The answer which perhaps squares this circle is for investors to be careful and
check out all the relevant facts. Those who do can succeed well, those who don\'t
will be the ones who fall by the wayside.

Making this point, Neil Johnson, PR and policy manager for the Building Societies
Association, said: \"People should make sure before they go out and buy that they
have done their sums and they know that what they are buying makes sense.
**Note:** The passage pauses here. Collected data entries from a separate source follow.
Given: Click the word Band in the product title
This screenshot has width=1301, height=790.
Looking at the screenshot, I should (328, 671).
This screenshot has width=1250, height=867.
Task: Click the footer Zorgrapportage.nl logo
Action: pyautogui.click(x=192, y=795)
There is
still a market out there for it, but clearly if you are not careful you are going to
get your fingers burnt.\"

Noting that there is a significant market for rental accommodation at the moment, Mr
Johnson warned: \"The important thing to do is to take account of all the other costs
too, rather than just looking at the mortgage coming out,\" listing tax and
maintenance as issues requiring particular attention.

Sounding an upbeat note, Mr Johnson concluded that research by the Building
Societies Association showed that many landlords would expand their portfolios if
house prices fell. \"That would certainly imply that in certain areas of the country
people do see that there is a future for buy to let,\" he commented.

The same finding has emerged from new research by Bradford & Bingley. This showed
that 86 per cent of landlords anticipated either increasing the size of their
portfolios or at least not reducing them. Findings about rental yields were even
better; 95 per cent said they were positive about the prospects for them, which
currently stand at an average of 5.72 per cent.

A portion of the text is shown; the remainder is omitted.